Get used to Zelda comparisons, because Okami constantly invites them. This is probably the closest anyone outside of Nintendo has come to developing something that can stand up to its most treasured series. The basic gameplay is very similar, and the structure begins along the same sort of lines as the last few Legends. You explore an area, solve some puzzles and complete some tasks, open up a dungeon, learn new skills, battle the boss then use your new found powers to discover the next section. It’s hugely traditional, but it definitely works.

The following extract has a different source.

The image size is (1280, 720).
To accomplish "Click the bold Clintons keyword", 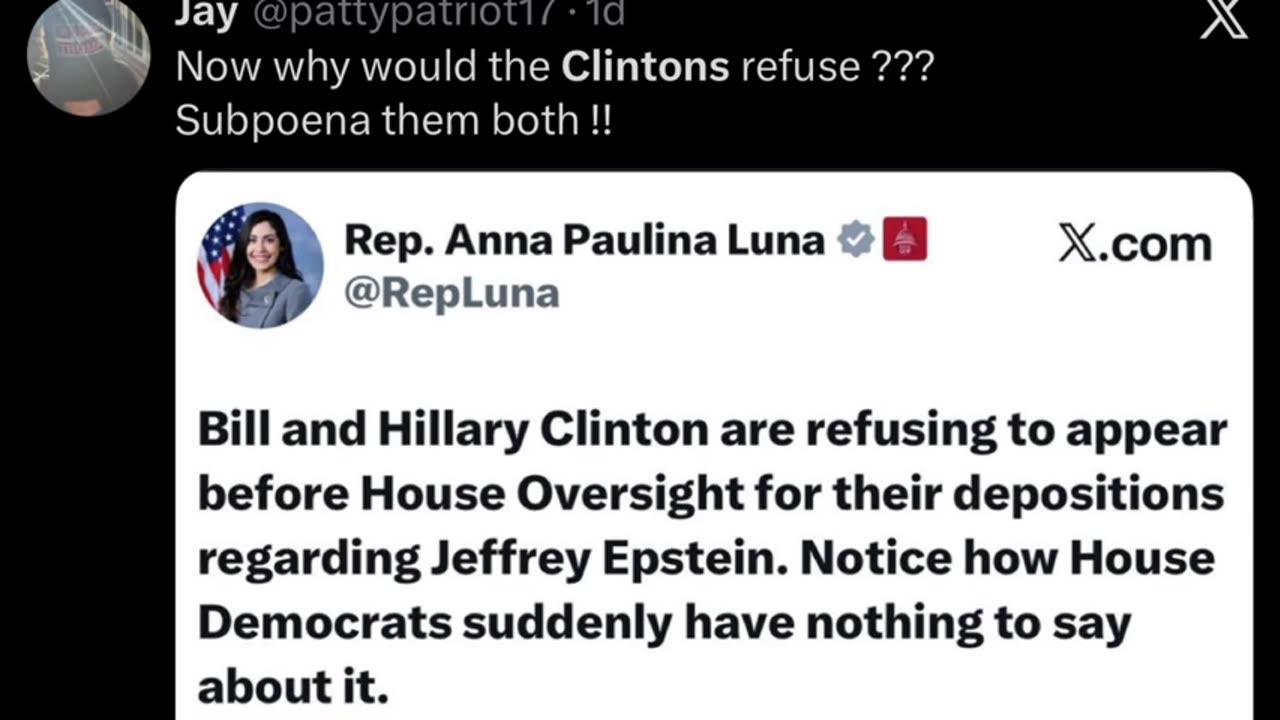I will [x=645, y=67].
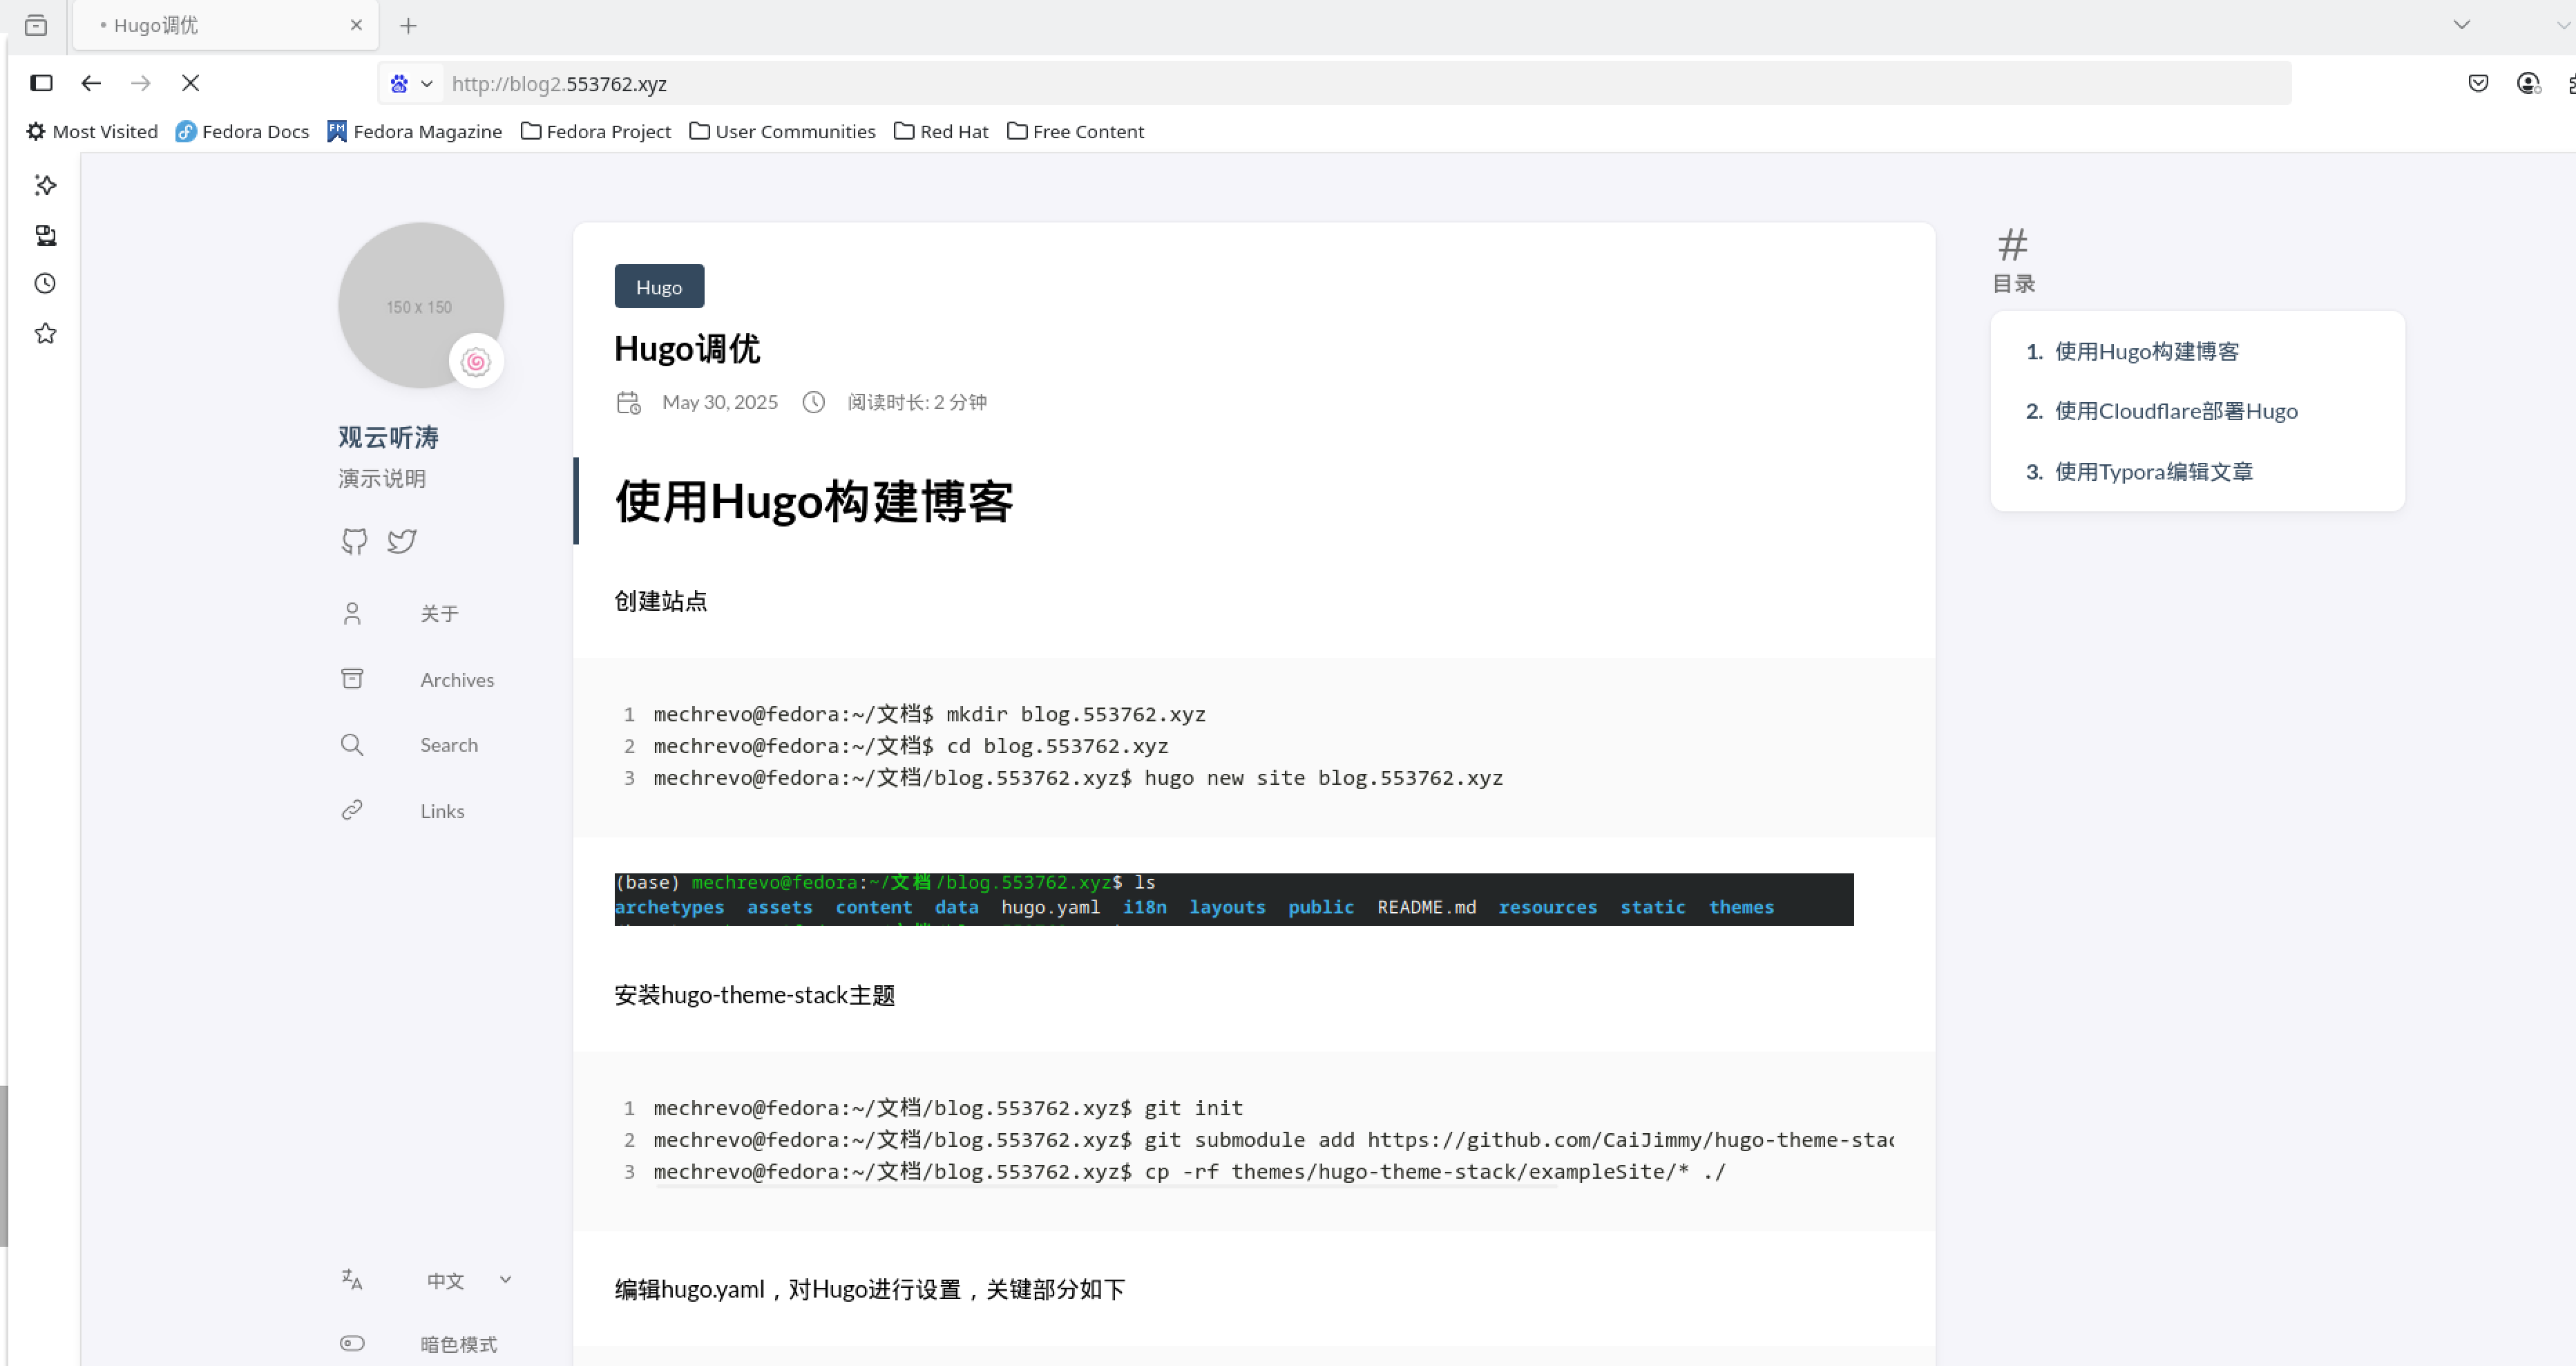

What’s more, Okami hits a similar balance between the epic, fairy-tale quest and having a whole smorgasbord of simple, oddly domestic little tasks that you just have to complete if you want the bonus heart-containers (here solar cells) and item upgrades that will make later parts of the game more manageable. In Okami, you’re a force of natural goodness in a world corrupted by the demon’s pollution, so it’s only right that you’ll spend a portion of your time rescuing withered cherry trees, feeding animals and even helping poor villagers with the troubles of their daily lives. It’s surprising that so few other games bar Zelda, GTA and Oblivion have ever seemed to understand this: that a good game doesn’t need to be all about the quest and gaining power, it can also be about playing around and just getting involved in the game’s rich world.
And this is where the humour comes in. Any game that starts up with a good fifteen minutes of waffling background preamble is in danger of taking itself too seriously, but Okami’s greatest strength is that it doesn’t. Instead, it constantly undercuts itself with knowing wit and lively charm. Like Link in the Zelda games, Amaritsu is a bit of a blank canvas, with no dialogue or overbearing personality of his own, but he’s surrounded by some of the most bizarre and enjoyable characters you’ll ever meet.